L’an passé, le Vatican s’était prononcé en faveur d’un décret reconnaissant les « vertus héroïques » de Pie XII. Le pape n’avait pas approuvé le décret - nécessaire à la béatification de Pie XII- optant plutôt pour ce que le Vatican avait qualifié une « période de réflexion ».
Selon Peter Gumpel, partisan de la sanctification de Pie XII, « Benoît XVI tenait à ce que le processus [de sanctification, ndlr] de Pie XII soit gelé parce que cela pourrait nuire aux relations avec les Juifs ».
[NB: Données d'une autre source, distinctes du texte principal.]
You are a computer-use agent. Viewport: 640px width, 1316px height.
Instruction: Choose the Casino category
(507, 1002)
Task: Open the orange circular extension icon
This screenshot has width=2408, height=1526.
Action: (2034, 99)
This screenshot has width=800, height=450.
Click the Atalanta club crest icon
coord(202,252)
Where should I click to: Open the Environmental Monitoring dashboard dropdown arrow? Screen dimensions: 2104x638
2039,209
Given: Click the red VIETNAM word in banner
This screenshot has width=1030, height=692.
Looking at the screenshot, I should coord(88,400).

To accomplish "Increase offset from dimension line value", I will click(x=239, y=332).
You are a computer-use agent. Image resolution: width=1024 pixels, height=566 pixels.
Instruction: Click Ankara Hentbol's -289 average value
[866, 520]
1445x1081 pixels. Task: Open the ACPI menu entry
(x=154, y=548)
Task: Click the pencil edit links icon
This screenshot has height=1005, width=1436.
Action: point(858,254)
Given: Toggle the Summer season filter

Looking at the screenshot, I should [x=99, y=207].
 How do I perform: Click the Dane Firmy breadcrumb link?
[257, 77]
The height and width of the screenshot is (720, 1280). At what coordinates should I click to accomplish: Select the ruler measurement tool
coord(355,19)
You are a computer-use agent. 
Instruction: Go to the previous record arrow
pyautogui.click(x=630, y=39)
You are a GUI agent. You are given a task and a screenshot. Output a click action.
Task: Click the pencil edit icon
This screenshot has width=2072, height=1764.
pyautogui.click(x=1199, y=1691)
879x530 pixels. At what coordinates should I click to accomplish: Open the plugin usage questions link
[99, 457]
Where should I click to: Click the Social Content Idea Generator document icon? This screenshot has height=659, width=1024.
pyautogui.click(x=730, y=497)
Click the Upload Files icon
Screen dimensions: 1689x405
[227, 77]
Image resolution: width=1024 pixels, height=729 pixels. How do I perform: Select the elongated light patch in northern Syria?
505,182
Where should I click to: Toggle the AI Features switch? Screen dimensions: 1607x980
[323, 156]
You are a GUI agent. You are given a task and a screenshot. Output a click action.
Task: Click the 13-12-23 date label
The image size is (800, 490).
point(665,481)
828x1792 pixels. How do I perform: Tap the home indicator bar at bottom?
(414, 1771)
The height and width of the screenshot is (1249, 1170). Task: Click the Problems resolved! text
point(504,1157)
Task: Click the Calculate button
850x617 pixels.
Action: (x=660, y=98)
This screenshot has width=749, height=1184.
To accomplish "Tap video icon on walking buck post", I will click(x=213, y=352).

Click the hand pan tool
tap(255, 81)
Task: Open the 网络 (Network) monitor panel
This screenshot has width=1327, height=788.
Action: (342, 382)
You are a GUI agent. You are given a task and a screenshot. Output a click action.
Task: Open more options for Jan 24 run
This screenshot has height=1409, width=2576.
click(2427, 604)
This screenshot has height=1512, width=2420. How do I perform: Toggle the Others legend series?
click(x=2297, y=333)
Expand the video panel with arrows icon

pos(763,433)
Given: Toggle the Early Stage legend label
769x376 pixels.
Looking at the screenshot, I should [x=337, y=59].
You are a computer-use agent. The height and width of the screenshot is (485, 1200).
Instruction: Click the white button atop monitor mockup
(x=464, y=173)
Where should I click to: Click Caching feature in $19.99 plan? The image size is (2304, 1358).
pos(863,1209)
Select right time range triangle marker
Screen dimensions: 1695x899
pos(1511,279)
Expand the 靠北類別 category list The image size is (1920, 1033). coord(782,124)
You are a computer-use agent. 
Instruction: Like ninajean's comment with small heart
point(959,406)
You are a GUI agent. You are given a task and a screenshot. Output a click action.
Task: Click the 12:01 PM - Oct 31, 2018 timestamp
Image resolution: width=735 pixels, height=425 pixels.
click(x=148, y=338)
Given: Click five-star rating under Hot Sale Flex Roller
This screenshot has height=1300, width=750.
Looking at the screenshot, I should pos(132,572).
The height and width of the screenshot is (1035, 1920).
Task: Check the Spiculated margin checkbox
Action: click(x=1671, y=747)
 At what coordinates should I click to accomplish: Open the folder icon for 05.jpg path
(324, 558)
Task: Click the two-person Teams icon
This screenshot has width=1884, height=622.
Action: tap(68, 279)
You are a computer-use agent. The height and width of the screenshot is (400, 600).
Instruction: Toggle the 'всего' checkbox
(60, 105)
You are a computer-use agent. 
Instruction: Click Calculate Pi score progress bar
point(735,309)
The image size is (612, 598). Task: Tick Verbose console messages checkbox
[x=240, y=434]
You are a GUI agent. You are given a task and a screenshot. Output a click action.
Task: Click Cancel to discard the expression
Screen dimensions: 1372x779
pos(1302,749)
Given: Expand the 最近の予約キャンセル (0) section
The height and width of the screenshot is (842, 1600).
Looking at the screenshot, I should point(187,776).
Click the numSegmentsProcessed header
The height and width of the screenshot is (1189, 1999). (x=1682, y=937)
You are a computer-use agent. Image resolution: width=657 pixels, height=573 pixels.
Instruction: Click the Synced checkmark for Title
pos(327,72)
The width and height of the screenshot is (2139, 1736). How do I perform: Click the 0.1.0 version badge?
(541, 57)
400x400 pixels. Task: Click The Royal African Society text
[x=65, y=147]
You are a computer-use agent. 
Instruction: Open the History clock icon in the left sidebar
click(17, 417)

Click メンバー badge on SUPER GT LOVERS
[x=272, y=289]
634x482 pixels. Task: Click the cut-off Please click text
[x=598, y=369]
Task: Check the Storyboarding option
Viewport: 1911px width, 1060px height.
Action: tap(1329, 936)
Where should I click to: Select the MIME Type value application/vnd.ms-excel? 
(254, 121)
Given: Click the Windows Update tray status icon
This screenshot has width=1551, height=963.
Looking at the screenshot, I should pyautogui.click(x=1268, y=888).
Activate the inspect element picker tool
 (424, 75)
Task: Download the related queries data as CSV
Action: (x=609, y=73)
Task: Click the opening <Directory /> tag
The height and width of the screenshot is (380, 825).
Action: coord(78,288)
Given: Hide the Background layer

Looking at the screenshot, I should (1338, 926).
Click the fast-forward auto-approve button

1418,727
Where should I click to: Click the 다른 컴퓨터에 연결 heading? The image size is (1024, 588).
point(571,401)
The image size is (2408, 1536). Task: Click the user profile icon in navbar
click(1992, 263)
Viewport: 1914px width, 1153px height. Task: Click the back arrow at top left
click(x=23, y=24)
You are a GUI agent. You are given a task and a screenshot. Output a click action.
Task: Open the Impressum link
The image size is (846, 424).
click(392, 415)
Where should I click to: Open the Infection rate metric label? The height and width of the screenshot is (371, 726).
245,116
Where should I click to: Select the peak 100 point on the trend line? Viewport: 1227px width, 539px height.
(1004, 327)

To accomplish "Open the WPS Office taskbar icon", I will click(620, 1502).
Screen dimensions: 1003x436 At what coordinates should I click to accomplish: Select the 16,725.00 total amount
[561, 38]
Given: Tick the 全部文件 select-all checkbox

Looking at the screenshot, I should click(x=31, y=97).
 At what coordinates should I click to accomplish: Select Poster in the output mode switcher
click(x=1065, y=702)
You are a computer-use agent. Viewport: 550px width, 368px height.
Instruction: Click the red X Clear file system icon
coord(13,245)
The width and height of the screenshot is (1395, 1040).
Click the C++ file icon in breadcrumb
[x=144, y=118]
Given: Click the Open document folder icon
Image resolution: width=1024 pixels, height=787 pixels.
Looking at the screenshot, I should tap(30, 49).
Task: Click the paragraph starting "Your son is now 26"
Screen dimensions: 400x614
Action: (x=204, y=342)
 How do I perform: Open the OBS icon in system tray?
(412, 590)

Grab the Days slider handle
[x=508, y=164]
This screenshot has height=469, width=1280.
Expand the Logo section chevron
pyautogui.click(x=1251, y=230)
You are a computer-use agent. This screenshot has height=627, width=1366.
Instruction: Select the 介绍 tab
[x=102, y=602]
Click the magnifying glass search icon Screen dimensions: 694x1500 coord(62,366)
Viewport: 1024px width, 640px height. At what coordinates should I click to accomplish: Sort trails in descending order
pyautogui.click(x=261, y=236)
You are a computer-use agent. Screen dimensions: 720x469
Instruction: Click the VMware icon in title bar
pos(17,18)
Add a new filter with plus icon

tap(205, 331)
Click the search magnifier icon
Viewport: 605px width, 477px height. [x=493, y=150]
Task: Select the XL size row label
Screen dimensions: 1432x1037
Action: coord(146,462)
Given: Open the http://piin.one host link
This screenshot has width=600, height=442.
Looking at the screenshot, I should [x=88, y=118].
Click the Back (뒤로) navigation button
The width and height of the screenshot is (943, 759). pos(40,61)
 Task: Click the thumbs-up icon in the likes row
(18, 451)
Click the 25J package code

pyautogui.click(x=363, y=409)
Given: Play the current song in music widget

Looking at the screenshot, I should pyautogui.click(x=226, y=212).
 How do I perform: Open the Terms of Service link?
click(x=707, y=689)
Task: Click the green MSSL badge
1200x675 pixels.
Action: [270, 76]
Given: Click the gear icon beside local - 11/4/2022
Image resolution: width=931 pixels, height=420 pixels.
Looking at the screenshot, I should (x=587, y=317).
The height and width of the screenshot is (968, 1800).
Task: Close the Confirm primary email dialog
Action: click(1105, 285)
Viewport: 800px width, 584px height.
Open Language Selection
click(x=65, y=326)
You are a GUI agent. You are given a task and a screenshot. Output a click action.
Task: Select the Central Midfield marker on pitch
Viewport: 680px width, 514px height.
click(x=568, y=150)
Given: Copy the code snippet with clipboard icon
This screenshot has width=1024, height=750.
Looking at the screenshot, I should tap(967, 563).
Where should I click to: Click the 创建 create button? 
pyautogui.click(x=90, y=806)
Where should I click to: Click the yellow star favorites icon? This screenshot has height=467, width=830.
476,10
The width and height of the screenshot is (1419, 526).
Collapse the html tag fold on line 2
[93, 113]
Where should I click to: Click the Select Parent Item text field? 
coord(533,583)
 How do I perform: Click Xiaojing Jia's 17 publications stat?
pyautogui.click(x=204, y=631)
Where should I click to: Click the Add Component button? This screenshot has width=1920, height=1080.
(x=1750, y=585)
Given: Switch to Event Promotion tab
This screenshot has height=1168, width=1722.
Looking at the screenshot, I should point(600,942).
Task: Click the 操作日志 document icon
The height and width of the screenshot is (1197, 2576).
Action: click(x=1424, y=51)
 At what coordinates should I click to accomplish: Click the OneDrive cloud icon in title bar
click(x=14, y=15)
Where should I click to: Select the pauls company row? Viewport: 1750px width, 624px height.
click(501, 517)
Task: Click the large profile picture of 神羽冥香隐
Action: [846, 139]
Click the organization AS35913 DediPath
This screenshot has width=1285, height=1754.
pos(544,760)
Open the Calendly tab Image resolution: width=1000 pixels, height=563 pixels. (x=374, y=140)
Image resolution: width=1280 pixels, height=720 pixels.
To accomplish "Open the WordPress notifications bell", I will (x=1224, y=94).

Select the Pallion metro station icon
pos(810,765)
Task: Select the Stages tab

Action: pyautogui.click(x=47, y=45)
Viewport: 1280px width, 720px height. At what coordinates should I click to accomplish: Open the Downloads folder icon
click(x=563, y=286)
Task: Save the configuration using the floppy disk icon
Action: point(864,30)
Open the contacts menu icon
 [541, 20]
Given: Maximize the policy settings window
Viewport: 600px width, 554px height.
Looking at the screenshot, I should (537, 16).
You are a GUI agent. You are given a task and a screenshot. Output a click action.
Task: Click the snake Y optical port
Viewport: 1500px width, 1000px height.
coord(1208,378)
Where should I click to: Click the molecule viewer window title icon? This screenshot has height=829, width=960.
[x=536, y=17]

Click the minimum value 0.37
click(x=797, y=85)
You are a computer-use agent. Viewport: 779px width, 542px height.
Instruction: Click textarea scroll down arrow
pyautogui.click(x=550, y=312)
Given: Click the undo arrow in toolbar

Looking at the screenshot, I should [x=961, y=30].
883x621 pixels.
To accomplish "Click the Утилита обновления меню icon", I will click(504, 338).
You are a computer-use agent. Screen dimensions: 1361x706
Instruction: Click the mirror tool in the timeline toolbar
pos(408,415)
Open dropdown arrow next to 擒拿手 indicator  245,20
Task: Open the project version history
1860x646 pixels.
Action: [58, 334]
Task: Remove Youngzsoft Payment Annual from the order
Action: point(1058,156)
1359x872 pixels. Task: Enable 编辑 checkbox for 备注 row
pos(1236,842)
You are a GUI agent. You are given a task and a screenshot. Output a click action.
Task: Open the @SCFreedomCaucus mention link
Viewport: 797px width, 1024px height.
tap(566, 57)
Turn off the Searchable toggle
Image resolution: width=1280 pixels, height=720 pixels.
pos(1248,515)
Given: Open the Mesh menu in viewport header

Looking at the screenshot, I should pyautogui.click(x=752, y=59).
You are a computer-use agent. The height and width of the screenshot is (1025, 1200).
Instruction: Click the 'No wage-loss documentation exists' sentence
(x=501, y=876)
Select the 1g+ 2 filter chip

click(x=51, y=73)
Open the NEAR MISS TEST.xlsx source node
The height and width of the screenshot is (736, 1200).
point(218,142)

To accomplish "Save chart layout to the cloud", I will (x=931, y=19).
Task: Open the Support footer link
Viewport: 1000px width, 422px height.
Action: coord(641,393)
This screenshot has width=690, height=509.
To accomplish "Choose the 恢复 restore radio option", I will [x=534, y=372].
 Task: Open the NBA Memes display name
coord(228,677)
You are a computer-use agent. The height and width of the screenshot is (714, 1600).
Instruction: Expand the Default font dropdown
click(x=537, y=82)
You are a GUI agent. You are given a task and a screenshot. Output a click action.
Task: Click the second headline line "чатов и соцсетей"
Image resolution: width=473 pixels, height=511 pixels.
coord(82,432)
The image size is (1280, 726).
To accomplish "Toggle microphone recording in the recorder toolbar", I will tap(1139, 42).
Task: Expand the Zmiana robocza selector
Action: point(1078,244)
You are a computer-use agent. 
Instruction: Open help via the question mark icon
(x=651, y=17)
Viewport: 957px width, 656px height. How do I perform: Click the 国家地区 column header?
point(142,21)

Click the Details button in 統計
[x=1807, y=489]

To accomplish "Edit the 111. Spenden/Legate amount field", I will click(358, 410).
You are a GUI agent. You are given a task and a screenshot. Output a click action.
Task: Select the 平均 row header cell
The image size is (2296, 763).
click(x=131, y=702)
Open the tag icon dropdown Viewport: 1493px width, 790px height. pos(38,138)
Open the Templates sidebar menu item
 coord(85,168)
En parallèle, et toujours selon la même source, le pape refuserait d’effectuer tout voyage en Israël tant qu’une légende sous une photo de Pie XII au mémorial de la Shoah, Yad Vashem, à Jérusalem ne serait pas retirée. Celle-ci précise que Pie XII« s’est abstenu de signer la déclaration des alliés condamnant l’extermination des Juifs » et a « maintenu sa position de neutralité pendant la guerre ».
Le fait est que certains, et notamment les institutions représentant les communautés juives de la diaspora, disent que Pie XII n’en a pas fait assez pour sauver les Juifs. Le Vatican quant à lui maintient que Pie XII travaillait en coulisse, car une intervention directe n’aurait fait qu’empirer la situation. Une position défendue par Benoît XVI à plusieurs reprises.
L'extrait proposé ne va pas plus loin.